BY THE VILLAGE SUN | A pedestrian — possibly a homeless man — was struck and killed by a reversing garbage truck in Greenwich Village early Thursday morning.
Police said that around 5:20 a.m., a private sanitation truck was heading eastbound on W. Fourth Street, then stopped and reversed heading southbound onto Cornelia Street — which runs one-way, northbound — when it hit a man in the middle of the street about 130 feet from W. Fourth Street.
The pedestrian, 35, was pronounced dead at the scene by E.M.S. medics.
The driver remained at the scene and was not charged. The investigation is ongoing.
Police spokespersons said detectives are currently working on locating and notifying the victim’s family, which is standard department protocol before police publicly release the person’s name to the media. The spokespersons said they did not have information on whether the man was homeless.
The 6th Precinct also did not immediately confirm if the victim was a homeless person.
The vehicle was a 2020 model Crane Carrier dump truck. Police did not provide the carting company’s name.
A worker at Papaya Dog, the 24-hour hot dog joint on the corner of Cornelia, W. Fourth and Sixth Avenue, said he had not been working at the time of the incident and did not know anything about the victim or whether he was homeless.
“I wasn’t here. The overnight shift finishes at 6 a.m.,” he said, adding, “There’s a lot of homeless in the area.”
A local activist said a Cornelia Street neighbor texted him that she had come out at 7 a.m. and saw a person lying dead on the street beside a parked garbage truck outside 11 Cornelia St.; police were on the scene and the street was closed.
Another neighbor said she had heard somebody yelling outside “all night.”
According to the source, garbage trucks often reverse onto Cornelia Street from W. Fourth Street “since they can’t make the turn.”
Another local said that a homeless couple have been living “in the stairwell where the underground record store used to be since the scaffolding went up,” and that there had been drug abuse and a lot of screaming and fighting.

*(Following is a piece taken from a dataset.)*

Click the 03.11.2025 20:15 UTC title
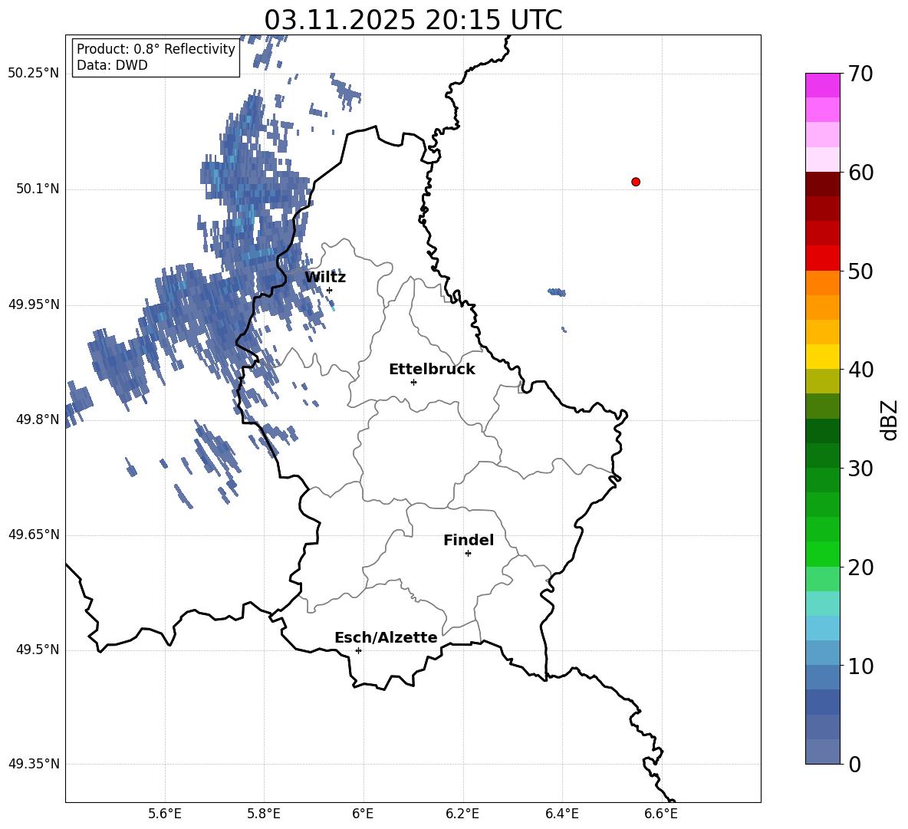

“I suspect that it may have been one of this couple since it was so early and with the fighting,” she said. “I could be wrong though. Sad situation.”
OMG I know someone who has an apartment in that building. I think she’s been out of town … I am familiar with the street because of my relationship with the Cornelia Street Cafe, which closed after more than 41 years, in January 2019. I was producing 3 spoken word & music series from January 2015 through December 2018, so I have a proprietary feeling for the tiny street I walked down many times. This makes me feel sad, like the block itself is derelict.
That’s common practice in NYC: drivers are not charged unless they leave the scene of the crash or drive under the influence. Otherwise they can kill anyone, they walk free and keep their driving privileges.
Those private sanitation trucks race through the streets, run lights, turn corners speeding and drive like mad in the early morning hours. They’ll fly down 8th street from 6th ave (notorious speeding block) where a woman was killed a couple of years ago by a private sanitation truck, blow through the red light on 5th Ave and blast to Broadway or drive the wrong way northbound on 7th Avenue swinging into the side streets. I see it every morning during my 5 a.m. run. A special patrol should be out there.
Drivers of private sanitation trucks often drive like maniacs, counting on it being late and no one being around. I often take my dog out very late at night and they are backing up at top speed.
I am confused by attention given to if the victim was homeless or not. More space was dedicated to this question than the identity of the driver who killed him, the safety record of the hauling company that employs him, or the exact circumstances that led to a truck driving backwards down a residential street.
Would the tragedy of his death be reduced if he were also unhoused? Would the likelihood of this happening have been reduced if he lived in a townhouse around the corner?
Completely agree. As if being homeless mitigates the horror — driving the wrong way on a narrow one-way street. Why wasn’t truck driver charged?
Thank you. I actually had to re-read that part of the article twice . . . . the driver wasn’t charged?????????? He killed someone, knowingly breaking the law and wasn’t charged?????
“Reverse into” means driving wrong way on a one way street. Which is illegal.
The picture shows 6 police vehicles, one of them parked on the sidewalk, completely blocking the sidewalk needlessly.